The provincial or territorial governments design, develop and deliver disaster financial assistance, deciding the amounts and types of assistance that will be provided to those that have experienced losses. The DFAA place no restrictions on provincial or territorial governments in this regard - they are free to put in place the disaster financial assistance appropriate to the particular disaster and the circumstances, and the DFAA set out what costs will be eligible for cost-sharing with the federal government.

PS works closely with the province or territory to review provincial/territorial requests for reimbursement of eligible response and recovery costs.


A province or territory may request Government of Canada disaster financial assistance when eligible expenditures exceed an established initial threshold (based on provincial or territorial population). For more information, please consult Appendix A.

Eligible expenses include, but are not limited to, evacuation operations, restoring public works and infrastructure to their pre-disaster condition, as well as replacing or repairing basic, essential personal property of individuals, small businesses and farmsteads. For further information on eligible expenses, please consult Appendix B.

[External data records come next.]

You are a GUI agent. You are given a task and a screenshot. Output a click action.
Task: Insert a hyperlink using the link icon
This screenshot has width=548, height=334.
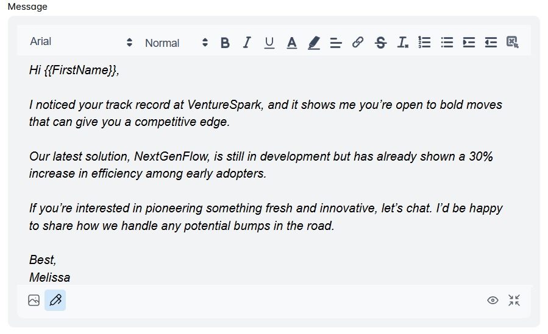358,43
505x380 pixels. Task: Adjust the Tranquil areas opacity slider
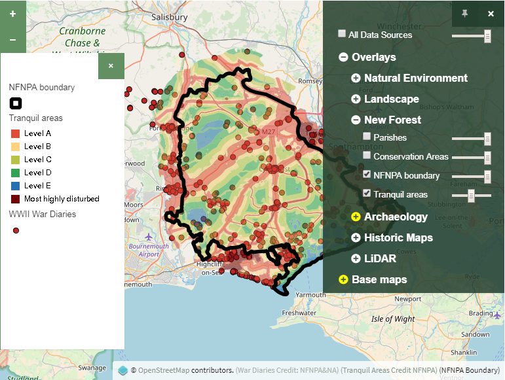470,195
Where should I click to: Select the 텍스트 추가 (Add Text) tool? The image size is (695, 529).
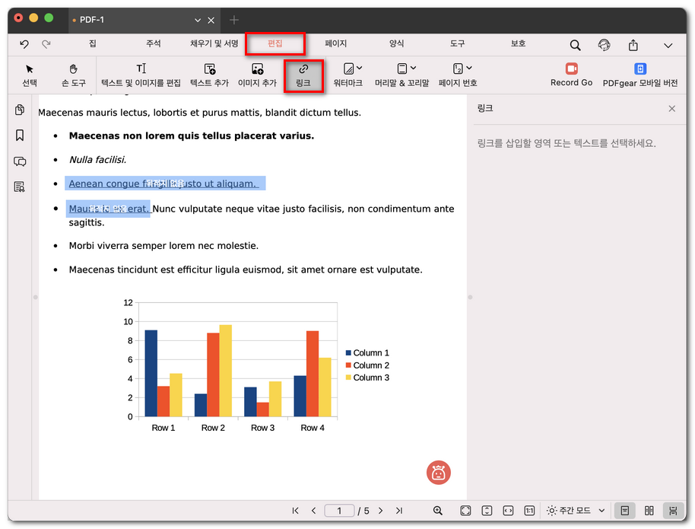tap(209, 75)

The Government of Canada may provide advance and interim payments to provincial and territorial governments as funds are expended under the provincial/territorial disaster assistance program. All provincial or territorial requests for DFAA cost-sharing are subject to federal audit to ensure that cost-sharing is provided according to the DFAA Guidelines.

Appendix A

Cost-Sharing Formula effective January 1, 2021

Effective January 1, 2021 , the initial threshold for all new events is defined as $3.27 per capita of the provincial population (as estimated by Statistics Canada to exist on July 1st in the calendar year of the disaster). Once the threshold is exceeded, the federal share of eligible expenses is determined by the formula in Table 8.

Table 8 - Cost-sharing formula for January 1, 2021 to December 31, 2021
Eligible provincial expenses
(per capita of population)
Government of Canada share
First $3.27 0
Next $6.56 50
Next $6.56 75
Remainder 90

The formulas will be indexed to inflation annually based on the consumer price index published by Statistics Canada. For consistency purposes, national-level data will be used to calculate inflation.

The revised formula, adjusted for inflation, will take effect on January 1 of every subsequent year, starting in 2016. The DFAA Guidelines will be updated annually during the month of February to reflect the revised formula.

Please refer to Interpretation Bulletin 5 for more information regarding the changes to the cost-sharing formula.

Provincial and Territorial Thresholds effective January 1, 2021
Province/Territory Q4 2020* Threshold for DFAA
Newfoundland and Labrador 520,998


Prince Edward Island 159,713 $522,262
Nova Scotia 979,115 $3,201,706
New Brunswick 781,315 $2,554,900
Quebec 8,575,779 $28,042,797
Ontario 14,733,119 $48,177,299
Manitoba 1,379,584 $4,511,240
Saskatchewan 1,177,884 $3,851,681
Alberta 4,428,112 $14,479,926
British Columbia 5,145,851 $16,826,933
Yukon 42,176 $137,916
Northwest Territories



39, 285


*Population estimates will be revised quarterly as new data is made available by Statistics Canada.

Example: For a disaster in a province with a population of 1 million where the total eligible expenses for responding to and recovering from a disaster are $20 million, the table below shows how eligible expenditures would be cost-shared through the DFAA.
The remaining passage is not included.